Penttilä H (1,5), Tuominen P (2), Waris T (3), Baer G (4), Rorarius M (4), Kalliovalkama J (4), Sand J (5), Ashammakhi N (6)

1. Department of Oral and Maxillofacial Diseases, Surgical Hospital, Helsinki University Central Hospital, Helsinki, Finland.
2. University of Turku, Faculty of Engineering, Turku, Finland.
3. Division of Plastic Surgery, Department of Surgery, Oulu University Hospital, Oulu, Finland.
4. Department Anesthesia, Tampere University Hospital, Tampere, Finland.
5. Department of Surgery, Tampere University Hospital, Tampere, Finland.
6. Institute of Biomaterials, Tampere University of Technology, Tampere, Finland.

Background
Follow-up of free flaps is a constant problem in microvascolar reconstructive surgery.

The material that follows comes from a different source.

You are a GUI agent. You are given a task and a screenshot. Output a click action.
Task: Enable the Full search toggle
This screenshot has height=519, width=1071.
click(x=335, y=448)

Laser Doppler has been used, as well as oxygen tension, temperature monitoring, metabolite analysis and infrared photography. All these methods have their advantages and disadvantages, and it has been difficult to develop a system that is sensitive enough to venous stasis and gives real-time information. Our group developed a surface sensor for pulse oximeter and used it in clinical set-up to follow up microsurgical patients. The method was sensitive enough to give pulse wave and haemoglobin saturation but offered no information on venous outflow obstruction. No adverse events were observed during the clinical trial, clinically or by the oximeter.

Aim
The aim of this study was to evaluate the suitability of pulse oximeter for detecting venous obstruction.

Material and method
Detecting venous stasis remained a problem and therefore the following device was constructed: A laptop PC with appropriate software to give readings on red (R) and infrared (IR) light alternating current (RAC and IRAC) and direct current (RDC and IRDC) values as well as darkness levels. An amplifier unit was connected to the printer port of the PC, the unit controlling the brightness of the light emitting diodes (LEDs) and the amplification ratio of the received signal. The surface pulse oximeter sensor was attached to this amplifier and the information was fed to the PC trough analogue/digital (A/D) –converter. We used pigs as experimental animals. In each of them, latissimus dorsi (LD) flap was raised and left attached to the axillary vessels via the pedicular vessels but no anastomosis was performed. The sensor was sutured to a spot where the pulse could be detected. The pedicular vein was thereafter obstructed with a venous vascular clamp and the oximeter readings were recorded with the software on the PC.

Results
A constant pattern was observed. The RDC values fell from the moment of closure at rapid rate and reached a plateau after some one or two minutes at which the values changed very little or not at all. Arterial pulsation slowly lost amplitude and disappeared during the same time. After opening the clamp the RDC values immediately started climbing back to almost pre-closure levels and arterial pulsation was immediately seen. Almost forty observations were made. In arterial obstruction pulse wave was immediately abolished. It returned as the arterial clamp was released.

Conclusion
In this experiment surface sensor pulse oximeter could reliably detect venous obstruction in a pedicular flap.

Key words
Biosensors, free flaps, microsurgery, pulse oximetry.